Passage provided:
Sunday, April 19, 2015

The Risk of Being Right and Other Lessons


I am dedicated to the mission of learning something every single day. Often I get a small insight into some relationship of minor long-term significance, but I never know its value either in the present or possibly in the future.

Was April 17, 2015 important?

One of my many advantages is that I am part of a loosely connected group of formerly senior securities analysts, portfolio managers, chief investment officers, institutional sales people and technical market analysts. We physically meet most months and we are in electronic communications daily. Last Friday, starting with the Chinese markets, global markets fell sharply. For a number of US portfolios the decline in one day wiped out the entire gain earned on a calendar year to date basis. I asked this group of former investment professionals if this drop was important or just a momentary blip. I broke the question into five parts which may or may not be related as follows:

1.  As we already knew many Chinese like to speculate, particularly with the new margin borrowing facilities. Can this kind of trading bring global markets down?

Required tasks:
a – According to the blog post on market lessons, how often do the author's group of former investment professionals meet in person?
b – List every professional role that the blog post on market lessons names among the members of the author's group.
c – Continue the blog post on the April 17, 2015 market decline from the point where it ends.

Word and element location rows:
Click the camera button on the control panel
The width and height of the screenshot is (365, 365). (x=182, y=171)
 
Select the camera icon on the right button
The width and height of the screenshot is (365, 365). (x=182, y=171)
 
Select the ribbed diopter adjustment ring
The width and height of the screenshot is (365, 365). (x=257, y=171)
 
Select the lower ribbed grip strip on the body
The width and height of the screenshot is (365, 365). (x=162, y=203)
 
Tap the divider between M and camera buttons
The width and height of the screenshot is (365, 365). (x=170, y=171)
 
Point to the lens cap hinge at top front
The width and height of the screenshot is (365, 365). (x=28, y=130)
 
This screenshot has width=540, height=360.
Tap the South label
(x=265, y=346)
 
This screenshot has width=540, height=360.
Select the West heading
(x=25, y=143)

Answers given:
a – They meet in person most months.

b – Securities analysts, portfolio managers, chief investment officers, institutional sales people, technical market analysts

c –
2.  Changing market regulation does not encourage liquidity when in short supply. Does the impact of various “To Big to Fail” measures to protect banks, and firms, (but not investors) actually raise transaction costs indirectly charged to investors? In periods of stress many deal with the absence of sufficient liquidity to bid for it by lowering offer prices contributing to the decline.

3.  There is no such thing as a totally fail-safe electronic system, no matter how many back ups. Those who were not too inconvenienced by the Bloomberg system being down for a few hours remembered how to use other devices; e.g., telephones, Reuters, and actual pencils and paper. Total reliance on new technology, as those of us why fly in planes know, can produce unhappy results. In the end and under stressed conditions the market has a place for human talent. Did the temporary halt of an electronic system materially hurt investors?

4.  The single day decline was not effectively captured by the volatility measures that some use as a measure of risk. Should investors not use volatility to measure the daily risk to their portfolios, but instead the depth of buy orders?

5.  Toward the end of the US trading day Friday, the size of the decline was cut significantly. Was it just a factor that there were not any new flows of sell orders hitting the market, or were there bargain hunters? Were buyers primarily long-term investors or just refreshed speculators?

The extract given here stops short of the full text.